There is an epidemic of cancer today. One in three Americans will be diagnosed with cancer, often before the age of 65. I have been on the wrong side of this statistic since I was 31 years old, when I discovered I had brain cancer.
Since 1940, we have seen in Western societies a marked and rapid increase in common types of cancer. In fact, cancer in children and adolescents has been rising by 1 to 1.5 percent a year since the 1960's. And these are cancers for which there is no screening.
For most common cancers - prostate, breast, colon, lung - rates are much higher in the West than in Asian countries. Yet Asians who emigrate to the United States catch up with the rates of Americans within one or two generations. While in Asia, Asians are protected not by their genes, but by their lifestyle.
Indeed, modern studies show that at most 15 percent of cancers are due - and only in part - to inherited genetic defects. Eighty-five percent are not.
However, cancer does run in families: A landmark New England Journal of Medicine study showed that children adopted at birth by parents who died of cancer before the age of 50 had the cancer risk of their adoptive parents, not of their biological ones. What gets passed on from one generation to the next are cancer-causing habits and environmental exposures, not just cancer-causing genes.
We continue to invest 97 percent of our cancer research funds in better treatments and early detection. Only 3 percent is invested in tackling causes.
I was a founding board member of Doctors Without Borders, USA. I worked as a volunteer physician in Iraq, Guatemala, Tajikistan and Kosovo. I know about epidemics in refugee camps. No cholera epidemic can be stopped by early detection and antibiotic treatment - as effective and important as these are. That is because cases always develop at a rate faster than our ability to treat individual patients.
In the 1800s, Britain and America faced several large cholera epidemics. They were able to stop them without antibiotics. Scientists and physicians at the time had not even discovered the concept of germs, but leaders with enough foresight and concern decided to act on what seemed the most likely environmental cause: contaminated water sources in the neighborhoods with the most cases. Cholera receded.
It is ironic to think that if we had had antibiotics at the time, and had counted on them to deal with the disease as we count today on anticancer treatments, we might never have controlled cholera.
We have much more data about the most likely causes of the modern cancer epidemic than our forbears did about cholera.
The World Cancer Research Fund published a report in 2007 concluding that a majority of cancer cases in Western societies could be avoided with life-style measures: 40 percent from changes in diet and physical activity (more vegetables and fruits, less sugar, less red meat, regular walking or the equivalent activity 30 minutes six times per week), 30 percent from smoking cessation, and about 10 percent from reduced alcohol consumption.

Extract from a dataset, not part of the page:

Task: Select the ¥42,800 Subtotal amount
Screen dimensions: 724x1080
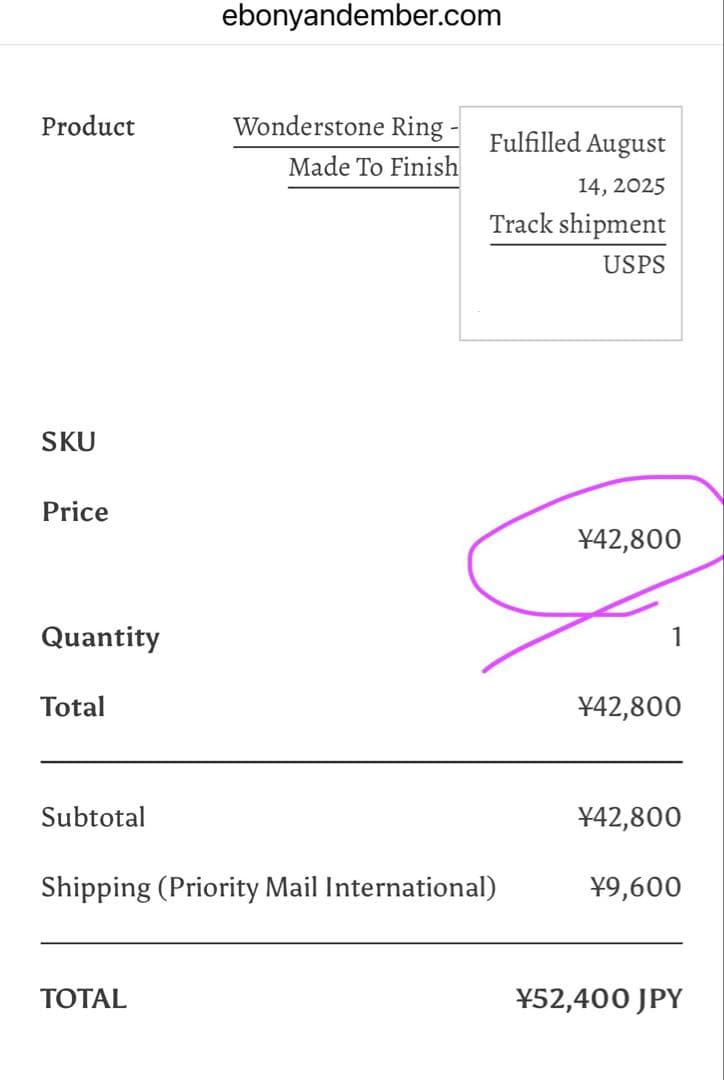Action: pyautogui.click(x=629, y=817)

We now even have data about how specific foods such as broccoli and cabbages, garlic and onions, green tea or the spice turmeric directly help kill cancer cells and reduce the growth of new blood vessels they need to develop into tumors.
Reducing exposure to many of the well-characterized chemical carcinogens abundant in our modern environments (pesticides, estrogens, benzene, PCBs, PVCs and bisphenol A from heating liquids in plastic containers, alkylphenols in cleaning products, parabenes and phthalates in cosmetics and shampoos, etc.) would contribute even further to lessen the cancer risk.

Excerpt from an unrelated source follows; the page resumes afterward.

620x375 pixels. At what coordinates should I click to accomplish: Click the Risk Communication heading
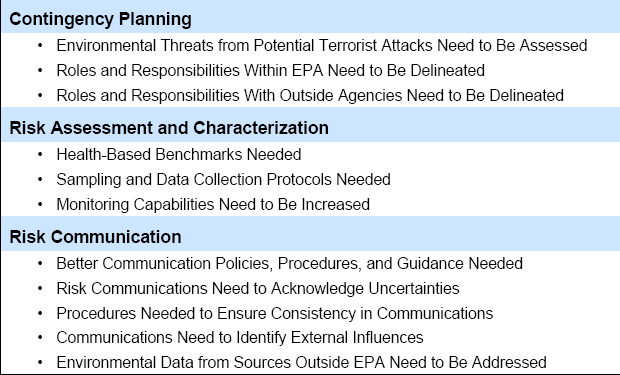[95, 237]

By neither discussing nor investing in research and preventive programs based on these established scientific facts, we are promoting a sense of hopelessness with respect to cancer.

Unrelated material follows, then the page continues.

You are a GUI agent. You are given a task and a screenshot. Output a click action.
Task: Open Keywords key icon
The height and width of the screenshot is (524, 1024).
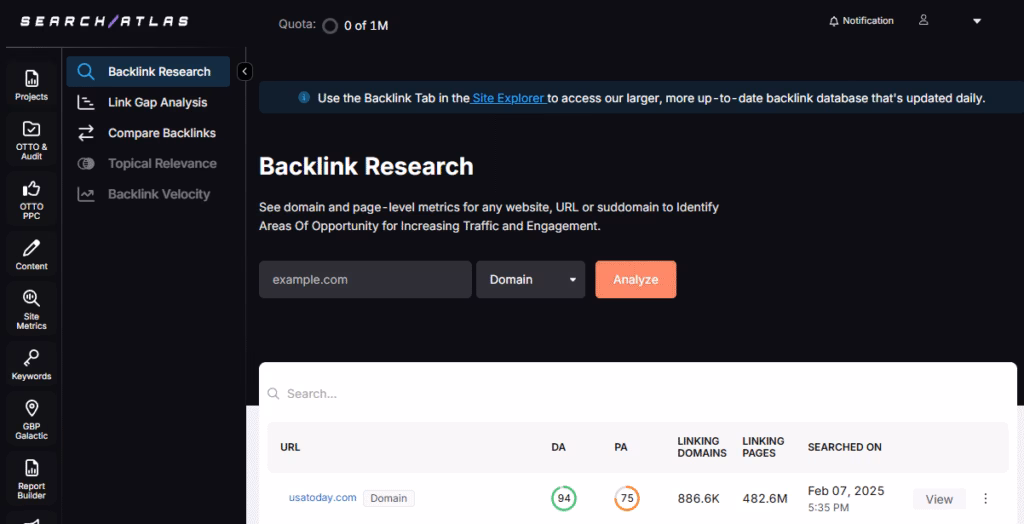(x=31, y=364)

Most people continue to view cancer as a form of genetic lottery when it clearly is not. While we should all guard against false hope in addressing cancer, we should guard even more adamantly against this false hopelessness. And we should begin to help our society, and each one of us, address the causes of this modern epidemic.
Dr. David Servan-Schreiber, clinical professor of psychiatry at the University of Pittsburgh and a founding board member of Doctors Without Borders, USA, is the author of "Anticancer - A new way of life."